The climb started to come together, and at one point only the crux move posed a challenge–here again, I deemed the move impossible. Then, only the final section stumped me–I was too tired by the time I reached it, and attempt after attempt I would fall off on the third-to-last, penultimate, or final move.
Frustration set in here, and there exists another video of my falling off the final move, shouting to a crowded gym that I “hate[d]” the climb, hated it “so much.” “God dammit!” I emphasized. At this point, no joy remained in the climb; I did it only because I felt I somehow needed to, as some sort of collective challenge which had become a personal one, then had calcified into a tool of self-flagellation.
I gave up. Proudly and for the sake of self-love, I told friends and family I would no longer be attempting the climb, that I had learned from it all I needed and that there was nothing further to gain. Knowing the gym’s schedule, I believed the climb would soon be reset, anyway, and I was taking a trip out of the state for a professional opportunity and did not expect the climb to remain when I returned.

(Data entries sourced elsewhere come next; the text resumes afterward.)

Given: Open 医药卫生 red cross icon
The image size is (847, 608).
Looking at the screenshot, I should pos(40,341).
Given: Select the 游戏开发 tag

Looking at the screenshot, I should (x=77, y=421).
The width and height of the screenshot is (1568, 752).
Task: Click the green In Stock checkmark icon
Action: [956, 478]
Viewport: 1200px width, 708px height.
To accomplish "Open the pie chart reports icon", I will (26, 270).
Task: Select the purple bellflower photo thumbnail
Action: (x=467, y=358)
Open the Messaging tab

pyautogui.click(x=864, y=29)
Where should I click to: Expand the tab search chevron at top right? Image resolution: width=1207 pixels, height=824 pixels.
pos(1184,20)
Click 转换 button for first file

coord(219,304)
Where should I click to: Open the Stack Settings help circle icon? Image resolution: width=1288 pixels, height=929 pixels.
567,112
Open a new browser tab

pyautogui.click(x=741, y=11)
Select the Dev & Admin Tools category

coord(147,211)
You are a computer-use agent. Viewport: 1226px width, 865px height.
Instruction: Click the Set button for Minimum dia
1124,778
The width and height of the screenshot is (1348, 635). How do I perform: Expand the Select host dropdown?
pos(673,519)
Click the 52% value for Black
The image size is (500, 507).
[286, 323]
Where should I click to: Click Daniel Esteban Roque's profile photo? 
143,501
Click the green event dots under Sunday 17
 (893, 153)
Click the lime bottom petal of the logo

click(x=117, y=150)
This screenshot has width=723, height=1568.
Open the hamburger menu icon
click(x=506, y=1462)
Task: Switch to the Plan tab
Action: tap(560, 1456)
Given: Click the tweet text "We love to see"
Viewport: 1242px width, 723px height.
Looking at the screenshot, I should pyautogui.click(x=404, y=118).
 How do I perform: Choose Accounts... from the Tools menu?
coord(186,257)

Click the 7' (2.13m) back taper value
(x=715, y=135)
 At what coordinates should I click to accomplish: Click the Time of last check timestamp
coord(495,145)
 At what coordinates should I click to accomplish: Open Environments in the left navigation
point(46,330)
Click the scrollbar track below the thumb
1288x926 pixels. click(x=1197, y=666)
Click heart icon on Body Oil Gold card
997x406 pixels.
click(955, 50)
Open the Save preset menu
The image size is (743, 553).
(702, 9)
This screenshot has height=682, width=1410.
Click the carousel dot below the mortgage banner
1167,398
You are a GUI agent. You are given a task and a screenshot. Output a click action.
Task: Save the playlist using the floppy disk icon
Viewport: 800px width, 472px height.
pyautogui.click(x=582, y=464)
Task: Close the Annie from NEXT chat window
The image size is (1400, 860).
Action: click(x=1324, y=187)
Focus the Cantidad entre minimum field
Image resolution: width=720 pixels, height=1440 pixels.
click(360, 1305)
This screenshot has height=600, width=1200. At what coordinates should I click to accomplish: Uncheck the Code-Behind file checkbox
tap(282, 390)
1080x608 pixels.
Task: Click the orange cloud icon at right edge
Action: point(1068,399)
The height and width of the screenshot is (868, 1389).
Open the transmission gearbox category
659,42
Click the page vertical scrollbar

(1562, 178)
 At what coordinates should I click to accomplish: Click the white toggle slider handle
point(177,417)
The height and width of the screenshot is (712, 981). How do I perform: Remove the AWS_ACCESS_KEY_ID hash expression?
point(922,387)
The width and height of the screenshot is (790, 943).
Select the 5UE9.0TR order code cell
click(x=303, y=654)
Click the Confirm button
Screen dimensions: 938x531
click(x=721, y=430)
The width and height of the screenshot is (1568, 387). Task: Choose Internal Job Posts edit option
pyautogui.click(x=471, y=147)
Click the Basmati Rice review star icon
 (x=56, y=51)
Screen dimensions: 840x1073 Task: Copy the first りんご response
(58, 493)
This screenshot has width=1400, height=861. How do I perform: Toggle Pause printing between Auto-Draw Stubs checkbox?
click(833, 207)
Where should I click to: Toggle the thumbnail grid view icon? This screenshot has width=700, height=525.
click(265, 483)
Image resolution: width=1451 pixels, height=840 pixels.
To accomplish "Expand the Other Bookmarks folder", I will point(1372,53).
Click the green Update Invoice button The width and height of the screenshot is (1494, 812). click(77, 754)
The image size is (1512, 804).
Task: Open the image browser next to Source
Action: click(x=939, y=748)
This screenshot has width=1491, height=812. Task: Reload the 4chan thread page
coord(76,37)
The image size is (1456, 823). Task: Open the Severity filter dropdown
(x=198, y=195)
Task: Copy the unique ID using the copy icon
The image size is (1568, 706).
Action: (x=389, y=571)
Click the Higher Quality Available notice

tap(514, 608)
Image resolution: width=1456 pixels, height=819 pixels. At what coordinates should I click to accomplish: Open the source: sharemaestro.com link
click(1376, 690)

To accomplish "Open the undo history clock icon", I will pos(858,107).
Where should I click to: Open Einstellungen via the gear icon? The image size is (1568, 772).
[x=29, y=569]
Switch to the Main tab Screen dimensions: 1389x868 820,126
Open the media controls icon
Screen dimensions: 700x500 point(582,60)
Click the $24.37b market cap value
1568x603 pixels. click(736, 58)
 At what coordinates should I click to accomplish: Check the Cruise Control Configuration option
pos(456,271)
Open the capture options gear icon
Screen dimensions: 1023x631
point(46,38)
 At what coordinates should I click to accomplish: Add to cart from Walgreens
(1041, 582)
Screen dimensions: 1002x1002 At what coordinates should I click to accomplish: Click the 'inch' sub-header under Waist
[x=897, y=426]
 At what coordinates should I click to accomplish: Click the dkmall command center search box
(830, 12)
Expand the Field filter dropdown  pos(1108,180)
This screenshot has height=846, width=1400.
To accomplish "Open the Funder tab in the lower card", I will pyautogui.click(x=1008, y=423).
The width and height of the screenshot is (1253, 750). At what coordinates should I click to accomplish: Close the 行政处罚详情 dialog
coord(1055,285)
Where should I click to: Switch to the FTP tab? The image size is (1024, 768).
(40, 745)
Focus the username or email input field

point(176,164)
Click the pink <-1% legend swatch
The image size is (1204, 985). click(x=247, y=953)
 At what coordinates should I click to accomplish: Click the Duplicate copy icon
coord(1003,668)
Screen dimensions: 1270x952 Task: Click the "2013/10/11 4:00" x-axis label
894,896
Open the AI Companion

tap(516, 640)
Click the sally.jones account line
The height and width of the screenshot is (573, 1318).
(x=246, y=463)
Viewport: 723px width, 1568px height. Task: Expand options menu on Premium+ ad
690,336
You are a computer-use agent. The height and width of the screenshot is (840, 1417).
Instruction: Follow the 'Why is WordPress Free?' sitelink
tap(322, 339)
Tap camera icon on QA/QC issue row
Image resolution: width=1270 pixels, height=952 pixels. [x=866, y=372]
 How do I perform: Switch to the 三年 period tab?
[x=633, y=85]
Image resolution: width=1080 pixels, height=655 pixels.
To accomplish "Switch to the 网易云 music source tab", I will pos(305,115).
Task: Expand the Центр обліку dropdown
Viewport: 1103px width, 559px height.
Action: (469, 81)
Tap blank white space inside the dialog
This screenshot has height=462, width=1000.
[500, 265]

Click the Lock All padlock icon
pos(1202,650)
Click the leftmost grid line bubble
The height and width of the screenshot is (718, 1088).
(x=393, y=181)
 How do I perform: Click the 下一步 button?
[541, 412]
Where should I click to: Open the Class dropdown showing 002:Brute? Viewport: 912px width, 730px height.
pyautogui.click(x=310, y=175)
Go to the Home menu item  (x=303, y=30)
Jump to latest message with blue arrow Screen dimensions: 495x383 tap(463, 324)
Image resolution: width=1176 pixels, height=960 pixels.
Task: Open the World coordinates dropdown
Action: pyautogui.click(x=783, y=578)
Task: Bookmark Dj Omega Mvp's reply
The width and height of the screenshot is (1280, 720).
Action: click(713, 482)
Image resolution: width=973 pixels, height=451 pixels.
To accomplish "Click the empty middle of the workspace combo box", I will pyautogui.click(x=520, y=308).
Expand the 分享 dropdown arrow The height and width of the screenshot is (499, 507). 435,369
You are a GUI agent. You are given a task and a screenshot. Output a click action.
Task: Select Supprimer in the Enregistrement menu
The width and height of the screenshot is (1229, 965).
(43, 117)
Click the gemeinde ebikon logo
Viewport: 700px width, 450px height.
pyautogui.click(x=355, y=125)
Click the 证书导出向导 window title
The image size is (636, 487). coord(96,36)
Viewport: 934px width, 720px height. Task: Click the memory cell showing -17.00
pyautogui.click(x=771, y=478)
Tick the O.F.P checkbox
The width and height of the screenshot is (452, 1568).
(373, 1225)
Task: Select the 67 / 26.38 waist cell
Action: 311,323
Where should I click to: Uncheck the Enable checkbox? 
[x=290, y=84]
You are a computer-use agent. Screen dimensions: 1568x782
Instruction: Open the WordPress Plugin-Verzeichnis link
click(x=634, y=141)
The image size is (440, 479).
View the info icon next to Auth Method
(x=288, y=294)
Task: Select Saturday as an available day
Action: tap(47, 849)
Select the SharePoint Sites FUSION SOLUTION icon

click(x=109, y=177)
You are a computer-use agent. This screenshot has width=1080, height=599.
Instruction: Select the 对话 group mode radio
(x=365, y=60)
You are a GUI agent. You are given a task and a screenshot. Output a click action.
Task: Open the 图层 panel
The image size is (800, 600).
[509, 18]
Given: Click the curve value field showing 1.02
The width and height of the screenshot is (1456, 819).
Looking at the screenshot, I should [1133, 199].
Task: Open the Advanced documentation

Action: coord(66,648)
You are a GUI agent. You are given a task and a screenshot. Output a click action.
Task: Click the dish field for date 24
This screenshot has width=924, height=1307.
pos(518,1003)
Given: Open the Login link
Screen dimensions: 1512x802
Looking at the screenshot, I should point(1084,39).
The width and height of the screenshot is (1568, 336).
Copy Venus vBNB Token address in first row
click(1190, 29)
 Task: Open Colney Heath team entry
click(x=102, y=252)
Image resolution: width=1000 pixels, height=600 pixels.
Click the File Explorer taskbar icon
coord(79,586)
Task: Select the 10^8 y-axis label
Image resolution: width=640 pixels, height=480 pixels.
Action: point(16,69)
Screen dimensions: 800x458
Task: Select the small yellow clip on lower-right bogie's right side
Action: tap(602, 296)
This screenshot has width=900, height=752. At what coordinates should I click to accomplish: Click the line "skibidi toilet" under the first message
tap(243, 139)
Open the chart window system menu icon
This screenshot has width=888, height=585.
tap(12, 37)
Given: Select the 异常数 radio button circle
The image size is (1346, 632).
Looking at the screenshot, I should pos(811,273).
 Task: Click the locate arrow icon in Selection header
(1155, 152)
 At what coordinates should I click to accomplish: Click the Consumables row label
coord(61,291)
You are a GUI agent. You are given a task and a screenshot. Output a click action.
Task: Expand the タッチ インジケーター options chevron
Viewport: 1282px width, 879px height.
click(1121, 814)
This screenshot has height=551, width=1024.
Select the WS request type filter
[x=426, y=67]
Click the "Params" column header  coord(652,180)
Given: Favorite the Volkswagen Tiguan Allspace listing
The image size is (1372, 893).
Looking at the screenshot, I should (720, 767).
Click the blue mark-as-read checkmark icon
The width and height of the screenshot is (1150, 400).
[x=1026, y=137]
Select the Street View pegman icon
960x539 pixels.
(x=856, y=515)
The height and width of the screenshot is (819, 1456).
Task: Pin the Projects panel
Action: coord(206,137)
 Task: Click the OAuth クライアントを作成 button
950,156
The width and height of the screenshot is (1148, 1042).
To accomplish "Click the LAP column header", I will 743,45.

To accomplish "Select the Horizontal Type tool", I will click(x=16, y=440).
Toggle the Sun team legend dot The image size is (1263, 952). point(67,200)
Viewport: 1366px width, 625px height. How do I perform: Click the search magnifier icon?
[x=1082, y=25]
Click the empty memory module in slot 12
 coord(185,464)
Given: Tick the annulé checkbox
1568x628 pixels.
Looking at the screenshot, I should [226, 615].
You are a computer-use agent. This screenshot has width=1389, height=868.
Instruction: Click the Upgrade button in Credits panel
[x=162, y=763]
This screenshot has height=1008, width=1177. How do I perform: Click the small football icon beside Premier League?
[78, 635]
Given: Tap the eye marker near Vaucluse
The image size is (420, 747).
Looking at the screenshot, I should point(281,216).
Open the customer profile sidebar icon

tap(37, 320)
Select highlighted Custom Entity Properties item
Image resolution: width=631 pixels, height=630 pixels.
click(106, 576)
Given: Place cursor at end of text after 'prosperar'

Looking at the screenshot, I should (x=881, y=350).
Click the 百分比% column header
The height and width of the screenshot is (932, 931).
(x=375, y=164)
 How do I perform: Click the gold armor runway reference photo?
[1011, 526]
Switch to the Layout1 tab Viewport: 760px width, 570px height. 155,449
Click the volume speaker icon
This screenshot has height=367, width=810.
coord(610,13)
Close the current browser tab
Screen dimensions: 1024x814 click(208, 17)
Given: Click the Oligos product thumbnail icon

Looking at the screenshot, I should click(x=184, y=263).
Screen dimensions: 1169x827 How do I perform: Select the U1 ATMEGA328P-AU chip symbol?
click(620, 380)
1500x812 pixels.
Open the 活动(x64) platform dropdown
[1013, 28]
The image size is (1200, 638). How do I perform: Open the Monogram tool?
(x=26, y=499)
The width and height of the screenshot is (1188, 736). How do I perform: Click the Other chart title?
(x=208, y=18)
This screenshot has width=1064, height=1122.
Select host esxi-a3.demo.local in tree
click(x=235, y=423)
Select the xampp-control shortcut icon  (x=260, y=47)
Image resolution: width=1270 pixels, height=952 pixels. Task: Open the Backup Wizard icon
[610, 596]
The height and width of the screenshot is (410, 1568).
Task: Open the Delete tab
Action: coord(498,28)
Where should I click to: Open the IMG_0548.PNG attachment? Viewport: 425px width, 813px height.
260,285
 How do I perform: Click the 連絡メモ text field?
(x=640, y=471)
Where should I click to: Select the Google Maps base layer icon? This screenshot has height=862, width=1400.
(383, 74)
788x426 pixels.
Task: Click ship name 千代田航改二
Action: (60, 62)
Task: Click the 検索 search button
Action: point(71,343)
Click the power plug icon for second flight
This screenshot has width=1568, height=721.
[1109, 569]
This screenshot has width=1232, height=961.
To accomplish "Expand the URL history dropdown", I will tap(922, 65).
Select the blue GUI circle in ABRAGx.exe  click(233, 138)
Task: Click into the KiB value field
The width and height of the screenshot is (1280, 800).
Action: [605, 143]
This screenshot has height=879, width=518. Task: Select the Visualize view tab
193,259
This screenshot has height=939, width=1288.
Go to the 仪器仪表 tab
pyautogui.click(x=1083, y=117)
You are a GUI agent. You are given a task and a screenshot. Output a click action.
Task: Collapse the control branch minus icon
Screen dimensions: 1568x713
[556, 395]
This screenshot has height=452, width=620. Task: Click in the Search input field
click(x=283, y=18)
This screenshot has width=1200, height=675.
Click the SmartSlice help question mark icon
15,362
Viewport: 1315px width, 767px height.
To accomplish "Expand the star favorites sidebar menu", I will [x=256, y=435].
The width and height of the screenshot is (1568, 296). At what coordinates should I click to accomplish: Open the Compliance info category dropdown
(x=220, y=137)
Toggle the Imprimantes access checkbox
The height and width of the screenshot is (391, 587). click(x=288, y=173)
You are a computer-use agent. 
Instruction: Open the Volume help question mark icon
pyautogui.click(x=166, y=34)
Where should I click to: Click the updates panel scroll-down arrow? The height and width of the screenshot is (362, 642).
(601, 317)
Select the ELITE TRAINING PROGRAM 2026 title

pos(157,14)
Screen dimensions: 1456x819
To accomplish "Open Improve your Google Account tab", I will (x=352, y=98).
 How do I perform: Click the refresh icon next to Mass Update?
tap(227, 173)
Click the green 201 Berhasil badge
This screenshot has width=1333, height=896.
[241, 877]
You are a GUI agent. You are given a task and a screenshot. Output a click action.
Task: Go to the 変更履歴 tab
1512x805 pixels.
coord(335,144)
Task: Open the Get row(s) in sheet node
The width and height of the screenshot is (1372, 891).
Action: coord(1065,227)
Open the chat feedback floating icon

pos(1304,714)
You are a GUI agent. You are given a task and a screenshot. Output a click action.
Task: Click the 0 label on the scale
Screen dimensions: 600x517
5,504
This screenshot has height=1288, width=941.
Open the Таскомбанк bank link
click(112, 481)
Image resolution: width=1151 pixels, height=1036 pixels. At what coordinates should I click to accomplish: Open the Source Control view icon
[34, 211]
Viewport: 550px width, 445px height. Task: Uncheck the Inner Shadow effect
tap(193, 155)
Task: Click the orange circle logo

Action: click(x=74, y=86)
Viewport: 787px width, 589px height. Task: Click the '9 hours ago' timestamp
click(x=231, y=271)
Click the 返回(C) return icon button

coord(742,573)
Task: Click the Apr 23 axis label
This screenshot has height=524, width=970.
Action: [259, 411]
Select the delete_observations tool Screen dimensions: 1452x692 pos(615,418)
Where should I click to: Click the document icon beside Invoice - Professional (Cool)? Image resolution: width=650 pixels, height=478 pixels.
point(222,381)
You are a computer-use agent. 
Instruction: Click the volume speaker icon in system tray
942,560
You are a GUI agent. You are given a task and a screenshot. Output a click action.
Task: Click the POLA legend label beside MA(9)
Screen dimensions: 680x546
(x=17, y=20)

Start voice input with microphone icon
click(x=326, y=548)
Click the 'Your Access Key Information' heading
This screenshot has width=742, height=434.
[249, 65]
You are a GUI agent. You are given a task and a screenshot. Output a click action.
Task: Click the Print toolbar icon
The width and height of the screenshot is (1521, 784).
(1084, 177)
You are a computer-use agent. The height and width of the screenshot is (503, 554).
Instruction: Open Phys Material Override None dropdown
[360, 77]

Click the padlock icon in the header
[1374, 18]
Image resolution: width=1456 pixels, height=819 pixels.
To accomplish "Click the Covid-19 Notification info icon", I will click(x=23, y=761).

Importantly, my mind was on other things.
When I returned from my trip, to my surprise the climb was still up in the gym, and in a moment of inspiration I decided to climb it again. “Sure, what the hell,” was the attitude; I had no expectations of victory, only a curiosity at what would happen if I made a successive attempt; although my cousin was with me, I did not even know I was being filmed. The resulting video is the one above, the one of my successfully completing the climb.

As I suggested earlier, I believe this entire saga conveys a sequence of practices we must make in order to succeed at anything, one which contains an important paradox. Firstly, there is the initial inspiration; the thing stands out as a beacon of achievement, and we are both daunted and intrigued; perhaps there is frustration, and at some point or various points we believe we cannot do it. Then, there is a period of practice, one that in my case was communal as well as individual; what are some techniques others have tried when they’ve succeeded, or even if they’ve failed? Which ones work for me? Which seem reserved for others? Finally, there is an inner listening to one’s own growth threshold, to one’s ability to gain from the endeavor for certain periods, but also to reach a limit of that process; if that limit is persuasively reached, the task should be abandoned. Finally, the learning having been internalized, the attachment having been relinquished, the endeavor can be conducted in the perfect manner: with skill, purely for joy, and with ease.
And this is the greatest paradox of all: precisely when we truly want something, that is when our striving prevents our having it.